Luke: "Did the people who you described in the Guilt book as gossiping about you, did any of them apologize?"

Elisa: "No. I keep my distance as much as I can from that crew. I can imagine what they think of me. What the camp people I skewer think of me."

I'd like to hear from these people what they think of Elisa Albert and her writing.

Luke: "Is there any pleasure in revenge in your writing?"

Elisa: "I hope not. I'm going to be honest with what I feel, but I think revenge is a bad reason for writing."

Luke: "How did your ex-husband react?"

Elisa: "It was pretty hard but he's a big reader. He understands. He's not thrilled. He wasn't touched by the essay in The Modern Jewish Girl's Guide to Guilt. His happiness that I had gotten published..."

Luke: "So much of Philip Roth's writing is revenge."
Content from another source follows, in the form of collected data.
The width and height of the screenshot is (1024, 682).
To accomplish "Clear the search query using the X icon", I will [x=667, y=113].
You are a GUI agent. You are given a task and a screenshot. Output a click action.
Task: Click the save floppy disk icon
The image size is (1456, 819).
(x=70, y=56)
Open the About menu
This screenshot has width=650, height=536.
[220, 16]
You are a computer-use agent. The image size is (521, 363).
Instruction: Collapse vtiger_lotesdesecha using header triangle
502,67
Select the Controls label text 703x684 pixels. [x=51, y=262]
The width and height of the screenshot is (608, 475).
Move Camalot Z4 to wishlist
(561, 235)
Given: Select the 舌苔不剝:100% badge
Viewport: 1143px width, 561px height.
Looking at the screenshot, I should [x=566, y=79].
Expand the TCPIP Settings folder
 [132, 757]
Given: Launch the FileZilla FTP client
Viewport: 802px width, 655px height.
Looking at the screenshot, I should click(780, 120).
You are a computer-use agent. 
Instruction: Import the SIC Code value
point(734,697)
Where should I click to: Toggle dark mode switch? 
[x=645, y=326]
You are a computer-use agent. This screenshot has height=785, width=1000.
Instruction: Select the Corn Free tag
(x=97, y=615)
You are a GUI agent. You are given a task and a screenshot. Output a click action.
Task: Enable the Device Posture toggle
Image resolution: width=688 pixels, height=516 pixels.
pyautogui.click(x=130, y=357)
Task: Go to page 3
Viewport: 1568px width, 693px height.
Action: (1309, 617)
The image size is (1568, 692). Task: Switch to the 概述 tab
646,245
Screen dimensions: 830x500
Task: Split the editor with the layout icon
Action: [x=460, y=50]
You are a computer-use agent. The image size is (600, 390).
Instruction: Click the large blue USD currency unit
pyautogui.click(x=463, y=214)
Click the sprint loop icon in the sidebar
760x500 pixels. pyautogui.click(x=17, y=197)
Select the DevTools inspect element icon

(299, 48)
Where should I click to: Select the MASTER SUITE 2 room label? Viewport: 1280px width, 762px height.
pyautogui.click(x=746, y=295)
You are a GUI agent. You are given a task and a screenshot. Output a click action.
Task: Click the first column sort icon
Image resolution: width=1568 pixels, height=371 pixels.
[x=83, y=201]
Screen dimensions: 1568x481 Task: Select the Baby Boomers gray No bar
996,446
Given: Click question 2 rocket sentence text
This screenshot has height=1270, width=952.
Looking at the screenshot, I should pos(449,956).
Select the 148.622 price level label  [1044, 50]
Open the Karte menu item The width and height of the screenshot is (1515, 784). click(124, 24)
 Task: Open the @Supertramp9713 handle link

Elisa: "You think? Sometimes. I think he's at his weakest when he does that. That stuff reeks from a mile away."

Luke: "How would the people you grew up with at Camp Ramah, Hebrew High, USY, Harvard-Westlake describe you?"

Elisa: "First there'd be an awkward pause. Then? Oh, I don't know. Weird. Loud. Ugly. Obnoxious."

Luke: "How would your closest friends you've made since grad school describe you?"

Elisa: "That's what friendster is for, no? Cool. Attractive. "Cheerfully acerbic," according to one friend. Smart. Funny. Good things."

Great Book Or Great Marriage?

Whenever I ask high-achieving women if they'd rather write a great book (or direct a great movie, etc) or have a great marriage, they usually take offense and maintain they can have both and there is no need to choose, and no, they won't rank which objective is more important to them.

One who did not take offense to my question was married novelist Binnie Kirshenbaum, who emails me that she'd rather write a great book.

Elisa emails me: "That book or marriage/family question is laughable at best. I'd love to see you pose it to a male writer, if only for a true realization of its absurdity."

I ask myself that question and answer that I'd rather have a great marriage.